猫の目が紫色からオレンジ色へと変わり、しっぽを見えないほど早く振っています。
その瞬間、淑子は急にめまいのような感覚に襲われました。
丈太郎がふわりと空中に飛び出したので、急いで淑子は丈太郎の手を掴みました。姫子も慌てて丈太郎の反対側の手を掴みました。眼下の景色がぐるぐると回り、足元がふわふわして泳ぐように空中を浮遊しているのでした。丈太郎の左右に淑子と姫子がいて飛んでいましたが、2匹の子猫がまるで先導するように、一瞬早く飛び出したことに気がついた人はいませんでした。
「ウンギャー、ギャーキー」
2匹の猫は恐ろしい鳴き声を立てて、空中に投げ出された3人を引っ張って支えているように見えました。淑子の振袖は裾が少し開いたものの着崩れることはなく、姫子の白鳥の振袖もそのままで、丈太郎は半そで半ズボンで気持ち良さそうに風を受けて大空に舞い上がりました。
3人は2匹の子猫が空を飛ばせているなど知る由もありませんでした。どのぐらい飛んだのでしょう。風のままに空を飛んでいくと目の前に平らな山頂を持つ山がありました。

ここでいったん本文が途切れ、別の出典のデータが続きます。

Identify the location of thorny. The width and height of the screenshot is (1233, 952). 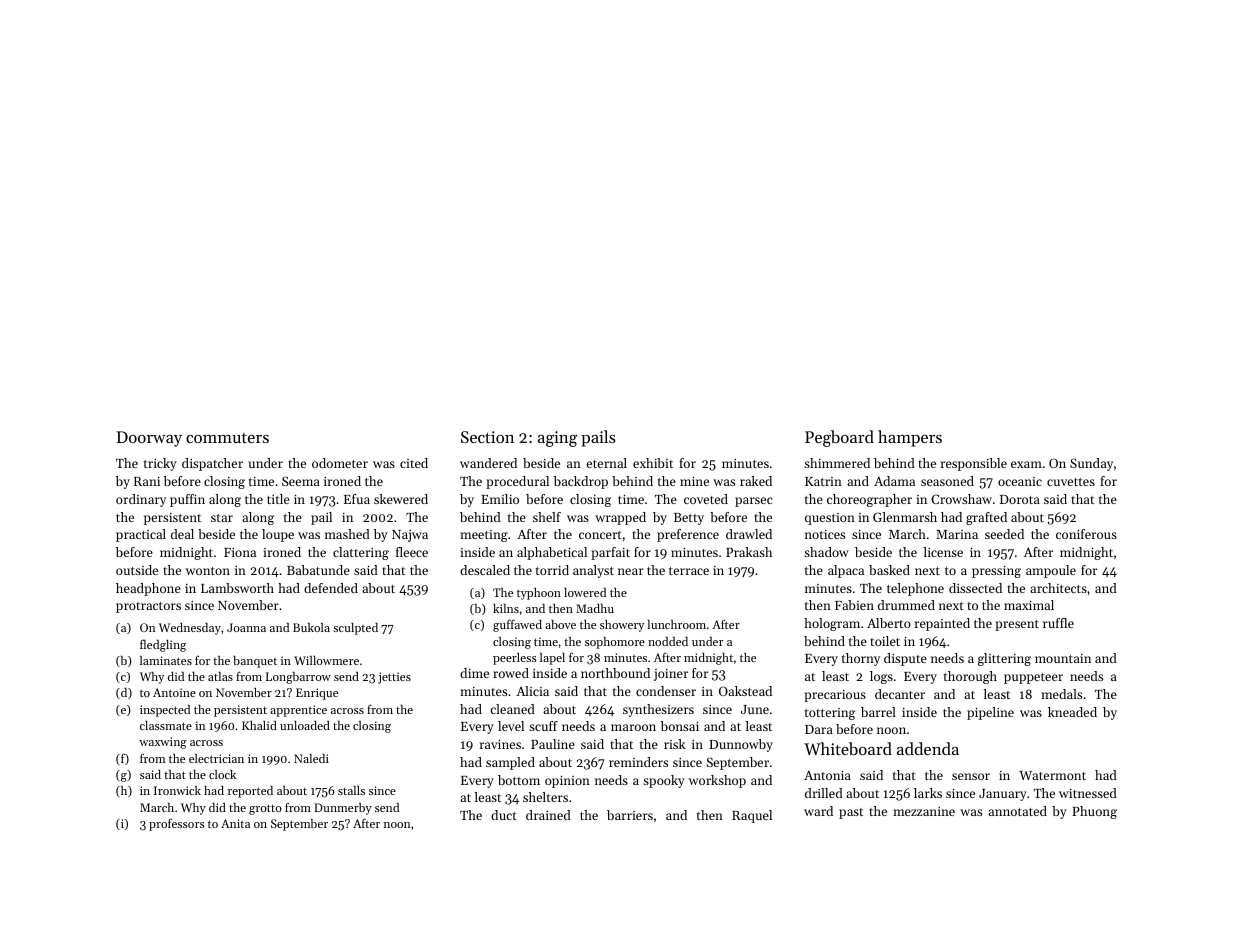
(861, 659).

降り立った3人は周りを見渡しました。
第3話 女神山の山頂は不思議なことだらけ
女神山の山頂は不思議なことだらけ「ここはどこかしら、頂上が平らで広いわね」淑子はつぶやきました。
女神山の標識がありました。標高599.4mという標識が立っていて、近くには小手姫神社の案内もあり、祠がありました。周囲の山々がよく見えました。大きな岩をくり貫いたような正方形に彫った跡がありましたが、隣にその跡とほぼ同じ大きさの祠が祀られていて、正方形の祠は岩から抜け出たようでした。

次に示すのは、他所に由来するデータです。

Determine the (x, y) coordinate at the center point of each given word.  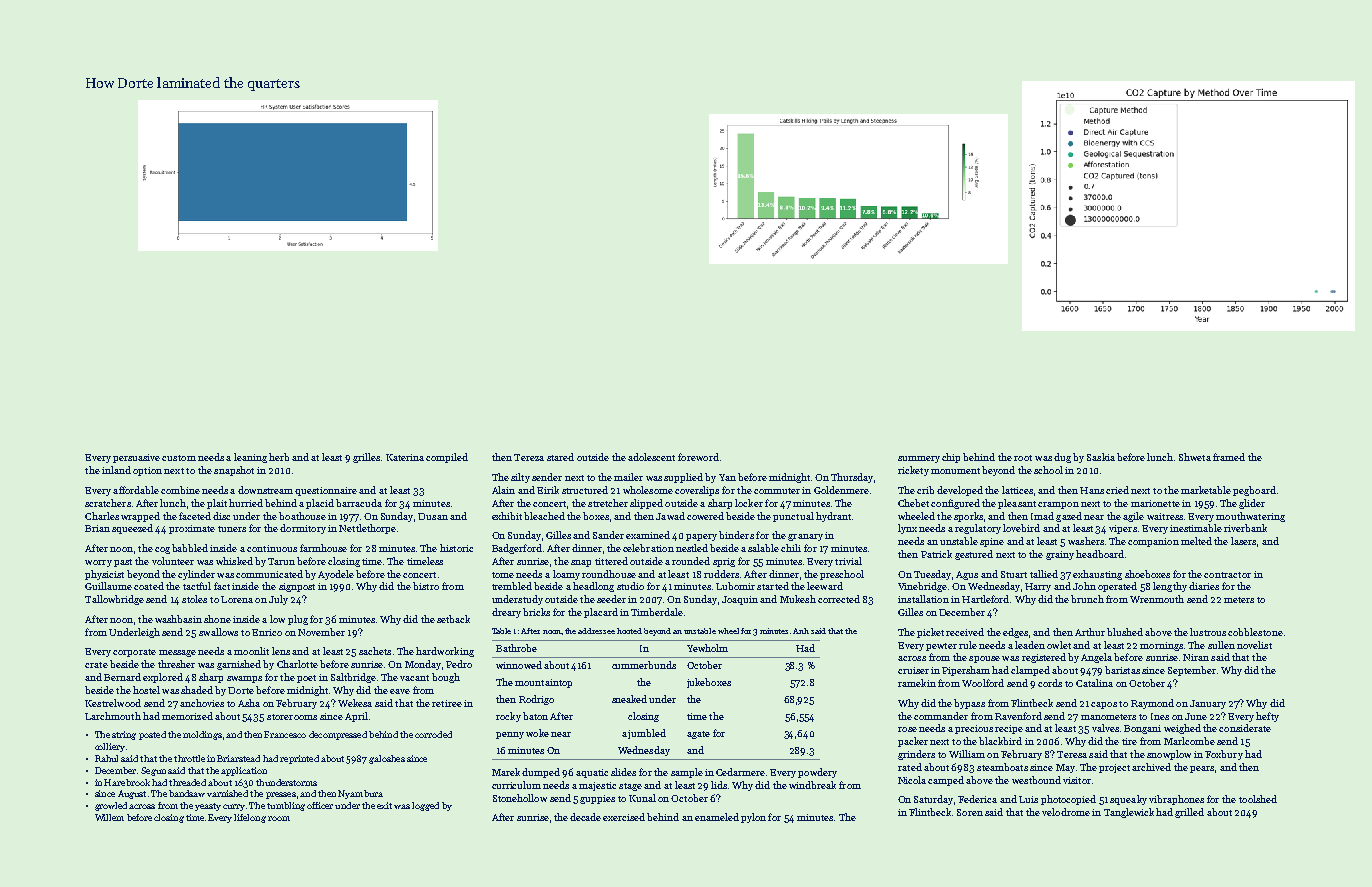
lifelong (250, 818)
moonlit (251, 651)
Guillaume (108, 586)
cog (162, 550)
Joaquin (740, 600)
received (965, 632)
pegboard (1254, 491)
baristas (1122, 670)
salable (763, 548)
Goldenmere (841, 490)
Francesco (285, 734)
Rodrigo (536, 700)
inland (116, 470)
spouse (984, 659)
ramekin (917, 683)
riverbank (1245, 528)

3人が小手姫神社の祠の奥にある平らな場所に出ると、まるで重いものでも置いたように地面が窪んだ場所が2か所ずつ連続していました。その窪みの底は周りの草と同じで若草色でしたが、重いものにつぶされたようになっていました。不思議なものでも発見したように姫子は好奇心のままにそばにいくと、頭が何かにぶつかりました。
「痛(い)ってえー。何もないのに何かにぶつかった~」
姫子は一歩下がって窪みの底を見つめていると、声が聞こえます。